Rhapsodie for saxophone and orchestra, L.98, also known as Rhapsodie mauresque or Rhapsodie orientale, is a piece for alto saxophone and accompaniment by Claude Debussy. Completed in solo and piano form in 1911, the piece is most well known through its 1919 orchestration of the accompaniment by Jean Roger-Ducasse.

History 
Commissioning a number of composers such as André Caplet and Vincent d'Indy, in 1901 American saxophonist Elise Hall had requested Debussy to compose a piece for the saxophone.
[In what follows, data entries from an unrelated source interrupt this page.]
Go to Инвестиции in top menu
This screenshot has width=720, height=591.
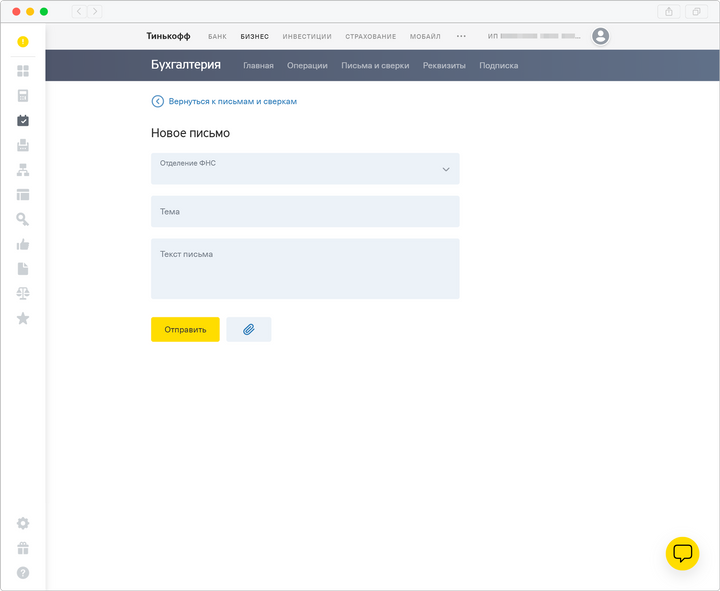pos(307,36)
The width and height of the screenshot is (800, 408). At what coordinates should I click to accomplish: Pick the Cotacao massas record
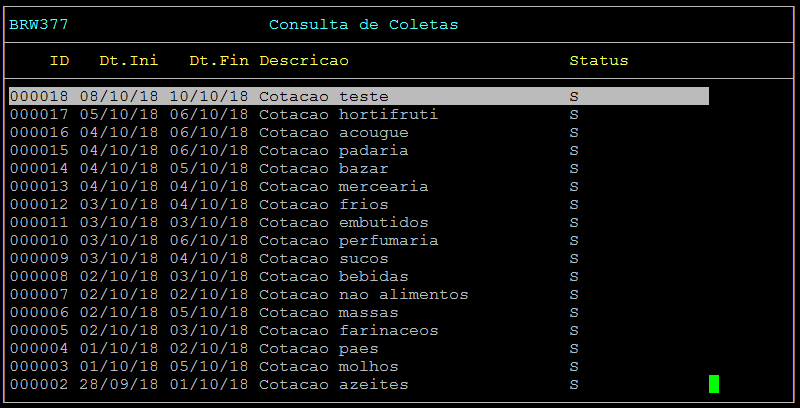click(359, 312)
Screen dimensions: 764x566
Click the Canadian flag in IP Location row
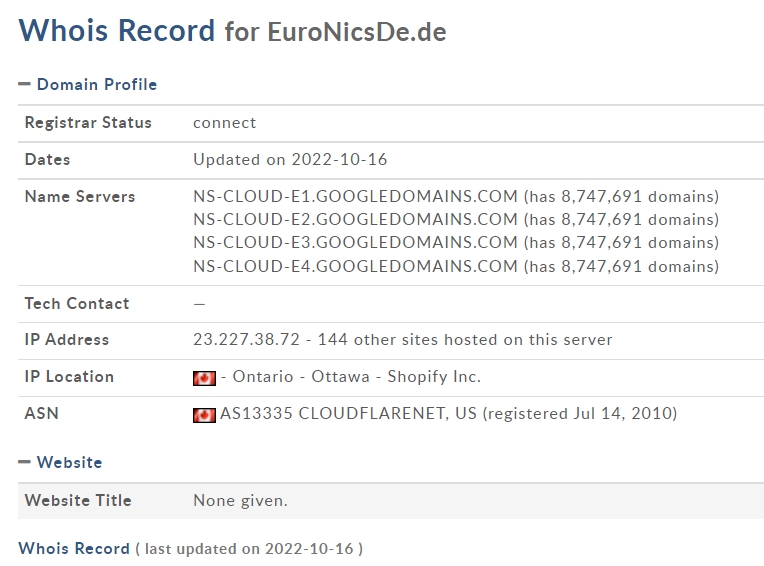[204, 378]
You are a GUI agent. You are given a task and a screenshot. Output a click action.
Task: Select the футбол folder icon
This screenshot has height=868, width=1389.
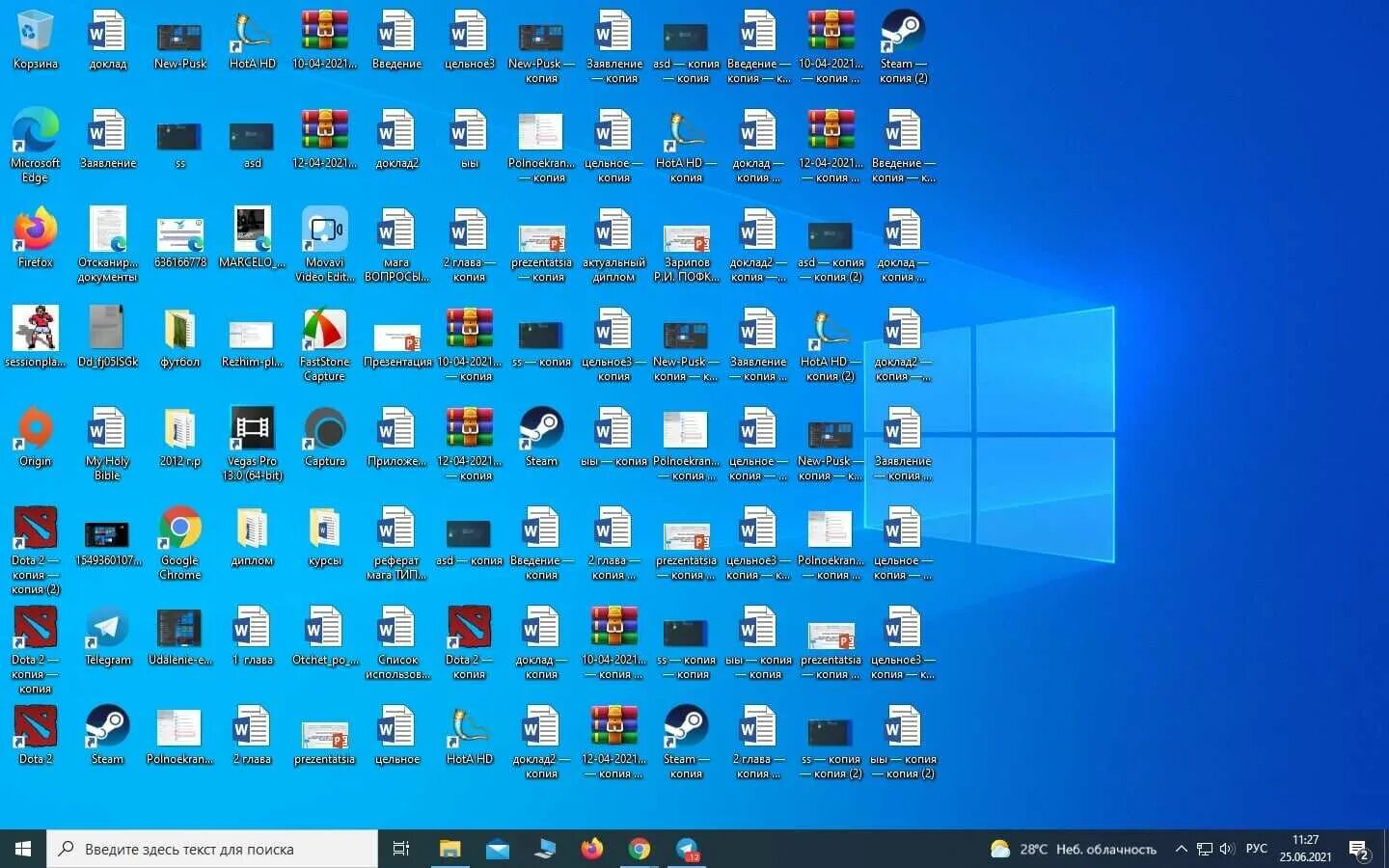[179, 338]
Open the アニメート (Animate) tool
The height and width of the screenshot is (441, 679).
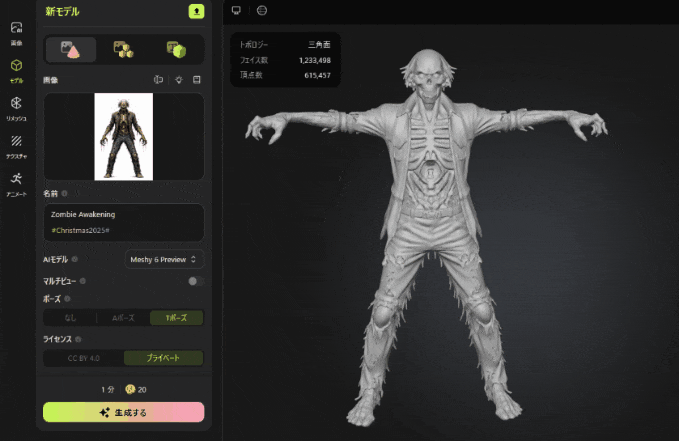coord(16,183)
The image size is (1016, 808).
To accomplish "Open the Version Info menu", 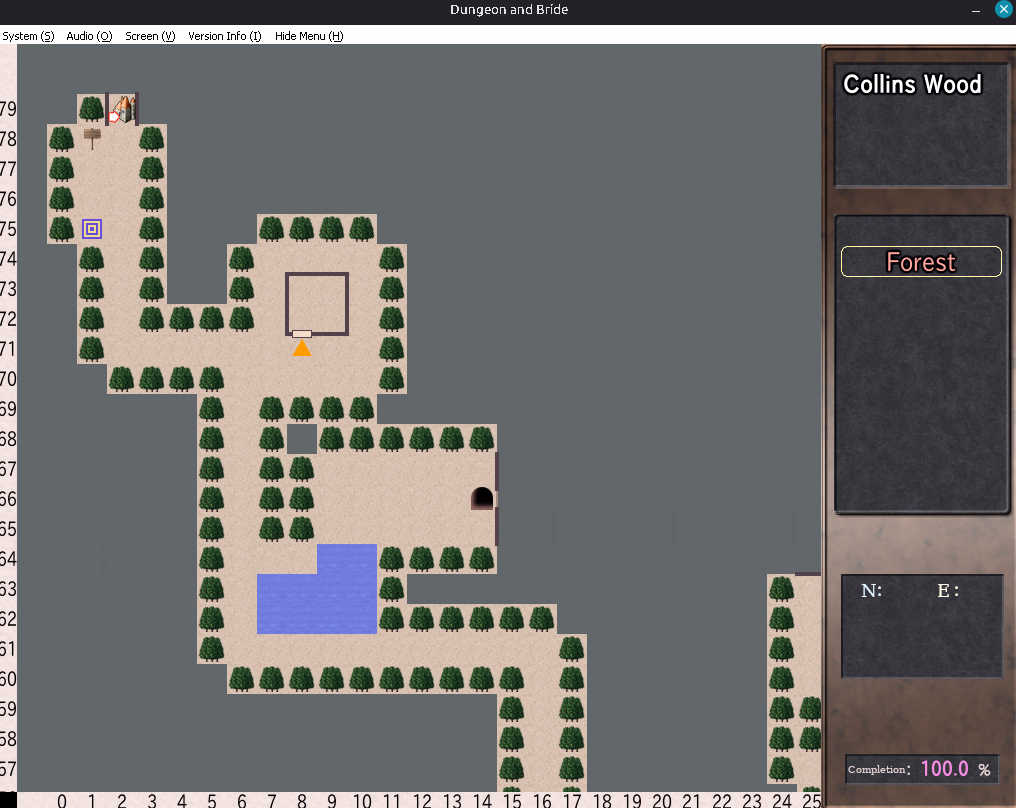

During the process of composition, Debussy is noted to have not looked favorably upon the abilities of either Hall nor the saxophone, and did not work on the commission for months. After a number of visits by Hall to Paris, Debussy had given her a score of Pelléas et Mélisande and continued working on Rhapsodie. Debussy had finished the piece's sketches in 1908, but had resumed and completed the saxophone and piano score in 1911, eventually sending the score off to Hall.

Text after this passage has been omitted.